[Stored items]
========

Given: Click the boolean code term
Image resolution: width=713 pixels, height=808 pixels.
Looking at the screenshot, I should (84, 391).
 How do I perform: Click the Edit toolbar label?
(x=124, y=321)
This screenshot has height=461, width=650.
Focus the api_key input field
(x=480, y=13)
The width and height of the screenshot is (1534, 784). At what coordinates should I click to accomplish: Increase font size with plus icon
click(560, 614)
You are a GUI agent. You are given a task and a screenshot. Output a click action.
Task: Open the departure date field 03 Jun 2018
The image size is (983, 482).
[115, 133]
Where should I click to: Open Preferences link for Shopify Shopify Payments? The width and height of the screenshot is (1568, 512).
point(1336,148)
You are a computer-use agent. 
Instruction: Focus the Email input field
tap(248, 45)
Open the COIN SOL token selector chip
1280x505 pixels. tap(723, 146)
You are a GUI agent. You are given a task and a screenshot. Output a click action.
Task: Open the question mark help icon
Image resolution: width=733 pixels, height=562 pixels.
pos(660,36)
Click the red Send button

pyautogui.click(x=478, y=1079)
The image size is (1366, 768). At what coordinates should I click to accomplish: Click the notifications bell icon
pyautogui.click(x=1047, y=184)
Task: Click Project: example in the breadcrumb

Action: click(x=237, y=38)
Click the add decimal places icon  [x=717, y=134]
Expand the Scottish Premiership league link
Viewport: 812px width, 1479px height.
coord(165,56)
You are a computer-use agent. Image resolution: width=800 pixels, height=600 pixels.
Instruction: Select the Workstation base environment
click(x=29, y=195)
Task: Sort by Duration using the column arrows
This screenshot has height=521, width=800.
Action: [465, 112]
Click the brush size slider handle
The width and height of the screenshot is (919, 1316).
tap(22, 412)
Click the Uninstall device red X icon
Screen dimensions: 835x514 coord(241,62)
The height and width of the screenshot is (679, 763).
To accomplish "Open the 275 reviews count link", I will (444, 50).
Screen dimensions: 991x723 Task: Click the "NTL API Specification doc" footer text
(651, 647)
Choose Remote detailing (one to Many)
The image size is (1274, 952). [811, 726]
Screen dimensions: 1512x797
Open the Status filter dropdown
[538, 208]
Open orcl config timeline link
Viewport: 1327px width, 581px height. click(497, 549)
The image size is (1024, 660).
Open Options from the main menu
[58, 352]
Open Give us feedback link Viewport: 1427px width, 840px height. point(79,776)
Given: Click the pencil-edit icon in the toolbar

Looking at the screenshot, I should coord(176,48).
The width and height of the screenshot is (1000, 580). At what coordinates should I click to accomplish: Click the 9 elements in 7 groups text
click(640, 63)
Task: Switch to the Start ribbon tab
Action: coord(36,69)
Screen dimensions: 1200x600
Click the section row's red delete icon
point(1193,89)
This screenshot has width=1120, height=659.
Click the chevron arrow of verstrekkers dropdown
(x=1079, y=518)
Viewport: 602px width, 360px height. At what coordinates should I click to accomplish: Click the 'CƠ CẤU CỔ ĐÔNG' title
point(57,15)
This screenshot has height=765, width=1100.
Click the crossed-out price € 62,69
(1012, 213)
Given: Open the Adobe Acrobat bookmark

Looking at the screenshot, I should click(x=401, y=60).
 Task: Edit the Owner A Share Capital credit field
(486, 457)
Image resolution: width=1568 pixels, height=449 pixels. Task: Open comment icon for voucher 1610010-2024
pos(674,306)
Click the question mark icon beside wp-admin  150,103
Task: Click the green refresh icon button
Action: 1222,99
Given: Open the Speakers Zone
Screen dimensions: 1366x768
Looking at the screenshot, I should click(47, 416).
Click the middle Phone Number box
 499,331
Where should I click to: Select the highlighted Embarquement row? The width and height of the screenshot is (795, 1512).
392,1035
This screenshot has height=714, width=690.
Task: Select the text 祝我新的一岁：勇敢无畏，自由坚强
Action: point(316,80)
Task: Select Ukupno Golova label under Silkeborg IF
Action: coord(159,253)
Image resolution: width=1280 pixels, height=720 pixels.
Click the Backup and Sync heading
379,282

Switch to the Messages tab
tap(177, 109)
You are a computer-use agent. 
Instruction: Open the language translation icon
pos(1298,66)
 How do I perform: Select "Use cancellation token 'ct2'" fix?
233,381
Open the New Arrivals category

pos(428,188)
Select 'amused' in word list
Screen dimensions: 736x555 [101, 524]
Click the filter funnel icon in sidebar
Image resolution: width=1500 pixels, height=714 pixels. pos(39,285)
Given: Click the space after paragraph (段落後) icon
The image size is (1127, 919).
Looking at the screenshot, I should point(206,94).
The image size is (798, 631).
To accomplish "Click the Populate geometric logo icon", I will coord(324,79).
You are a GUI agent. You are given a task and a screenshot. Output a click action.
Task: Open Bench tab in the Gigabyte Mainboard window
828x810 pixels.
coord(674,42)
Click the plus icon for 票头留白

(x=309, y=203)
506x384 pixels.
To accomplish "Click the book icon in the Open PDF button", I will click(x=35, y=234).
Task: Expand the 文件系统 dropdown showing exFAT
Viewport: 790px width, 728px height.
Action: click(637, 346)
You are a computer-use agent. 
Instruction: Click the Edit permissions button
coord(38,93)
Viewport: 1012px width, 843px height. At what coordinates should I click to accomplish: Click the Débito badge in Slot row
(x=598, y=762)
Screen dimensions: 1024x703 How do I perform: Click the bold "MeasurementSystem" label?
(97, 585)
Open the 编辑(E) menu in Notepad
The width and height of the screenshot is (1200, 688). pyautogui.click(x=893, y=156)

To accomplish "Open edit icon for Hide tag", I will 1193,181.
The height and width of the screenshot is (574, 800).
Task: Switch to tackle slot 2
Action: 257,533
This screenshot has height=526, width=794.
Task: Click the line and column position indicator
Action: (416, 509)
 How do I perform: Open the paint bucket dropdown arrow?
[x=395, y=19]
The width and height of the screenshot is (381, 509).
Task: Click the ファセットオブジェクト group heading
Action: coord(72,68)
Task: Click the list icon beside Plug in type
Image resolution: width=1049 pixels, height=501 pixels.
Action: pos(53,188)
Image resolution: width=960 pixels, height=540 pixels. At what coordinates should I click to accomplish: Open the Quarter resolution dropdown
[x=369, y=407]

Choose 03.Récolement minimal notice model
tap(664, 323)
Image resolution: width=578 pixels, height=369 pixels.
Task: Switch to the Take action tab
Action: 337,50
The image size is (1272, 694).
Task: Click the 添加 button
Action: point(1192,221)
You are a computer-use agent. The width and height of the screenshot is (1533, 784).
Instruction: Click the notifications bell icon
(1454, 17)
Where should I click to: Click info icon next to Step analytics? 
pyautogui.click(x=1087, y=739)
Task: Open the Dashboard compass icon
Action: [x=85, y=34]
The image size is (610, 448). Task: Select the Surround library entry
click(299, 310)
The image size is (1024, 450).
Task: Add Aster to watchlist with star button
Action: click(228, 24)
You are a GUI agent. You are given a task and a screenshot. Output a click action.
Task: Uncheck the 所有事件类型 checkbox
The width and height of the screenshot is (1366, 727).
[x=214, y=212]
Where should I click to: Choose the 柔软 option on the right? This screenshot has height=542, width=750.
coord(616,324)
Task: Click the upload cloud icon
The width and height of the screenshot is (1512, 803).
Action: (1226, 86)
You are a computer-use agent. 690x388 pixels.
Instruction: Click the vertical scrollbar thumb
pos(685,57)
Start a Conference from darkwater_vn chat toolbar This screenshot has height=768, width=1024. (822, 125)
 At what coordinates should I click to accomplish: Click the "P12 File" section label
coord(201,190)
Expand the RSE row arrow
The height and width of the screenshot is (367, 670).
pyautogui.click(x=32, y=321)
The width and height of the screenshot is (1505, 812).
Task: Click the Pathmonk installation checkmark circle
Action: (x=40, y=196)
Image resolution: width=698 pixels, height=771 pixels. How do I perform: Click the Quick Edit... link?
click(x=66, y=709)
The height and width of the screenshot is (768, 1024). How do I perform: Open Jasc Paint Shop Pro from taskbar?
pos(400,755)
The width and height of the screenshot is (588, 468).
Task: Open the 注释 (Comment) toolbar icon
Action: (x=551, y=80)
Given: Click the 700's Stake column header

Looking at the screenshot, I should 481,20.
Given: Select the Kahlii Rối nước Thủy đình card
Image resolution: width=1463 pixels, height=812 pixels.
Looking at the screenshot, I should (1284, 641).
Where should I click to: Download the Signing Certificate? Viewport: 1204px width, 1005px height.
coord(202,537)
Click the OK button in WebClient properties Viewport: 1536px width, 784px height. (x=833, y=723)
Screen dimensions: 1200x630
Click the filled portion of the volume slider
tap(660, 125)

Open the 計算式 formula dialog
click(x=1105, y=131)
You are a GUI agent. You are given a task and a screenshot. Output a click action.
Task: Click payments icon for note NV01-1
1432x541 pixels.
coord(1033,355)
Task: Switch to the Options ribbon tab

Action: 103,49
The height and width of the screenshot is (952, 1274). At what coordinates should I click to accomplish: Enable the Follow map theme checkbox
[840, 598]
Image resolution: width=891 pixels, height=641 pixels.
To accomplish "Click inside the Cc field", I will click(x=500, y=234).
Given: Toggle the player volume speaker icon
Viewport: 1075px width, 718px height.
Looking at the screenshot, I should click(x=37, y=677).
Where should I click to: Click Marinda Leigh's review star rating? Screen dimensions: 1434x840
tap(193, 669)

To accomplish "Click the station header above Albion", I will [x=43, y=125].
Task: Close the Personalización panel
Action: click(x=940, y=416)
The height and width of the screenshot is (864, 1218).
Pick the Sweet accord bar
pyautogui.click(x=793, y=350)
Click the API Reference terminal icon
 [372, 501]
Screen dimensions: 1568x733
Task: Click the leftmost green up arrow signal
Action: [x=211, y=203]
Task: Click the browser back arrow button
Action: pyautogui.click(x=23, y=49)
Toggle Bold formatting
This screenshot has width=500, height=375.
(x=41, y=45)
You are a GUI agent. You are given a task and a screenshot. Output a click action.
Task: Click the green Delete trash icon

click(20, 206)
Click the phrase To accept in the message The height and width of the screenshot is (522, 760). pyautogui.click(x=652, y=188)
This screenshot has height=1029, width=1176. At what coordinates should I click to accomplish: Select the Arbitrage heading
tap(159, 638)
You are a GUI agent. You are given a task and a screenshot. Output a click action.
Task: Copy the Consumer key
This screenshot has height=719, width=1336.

========

▸ Try it:
Which lines run from the one containing "Where should I click to: Click Marinda" to the final line of the entries? Return those lines exactly, and only those.

▸ Result of this task:
Where should I click to: Click Marinda Leigh's review star rating? Screen dimensions: 1434x840
tap(193, 669)

To accomplish "Click the station header above Albion", I will [x=43, y=125].
Task: Close the Personalización panel
Action: click(x=940, y=416)
The height and width of the screenshot is (864, 1218).
Pick the Sweet accord bar
pyautogui.click(x=793, y=350)
Click the API Reference terminal icon
 [372, 501]
Screen dimensions: 1568x733
Task: Click the leftmost green up arrow signal
Action: [x=211, y=203]
Task: Click the browser back arrow button
Action: pyautogui.click(x=23, y=49)
Toggle Bold formatting
This screenshot has width=500, height=375.
(x=41, y=45)
You are a GUI agent. You are given a task and a screenshot. Output a click action.
Task: Click the green Delete trash icon

click(20, 206)
Click the phrase To accept in the message The height and width of the screenshot is (522, 760). pyautogui.click(x=652, y=188)
This screenshot has height=1029, width=1176. At what coordinates should I click to accomplish: Select the Arbitrage heading
tap(159, 638)
You are a GUI agent. You are given a task and a screenshot. Output a click action.
Task: Copy the Consumer key
This screenshot has height=719, width=1336.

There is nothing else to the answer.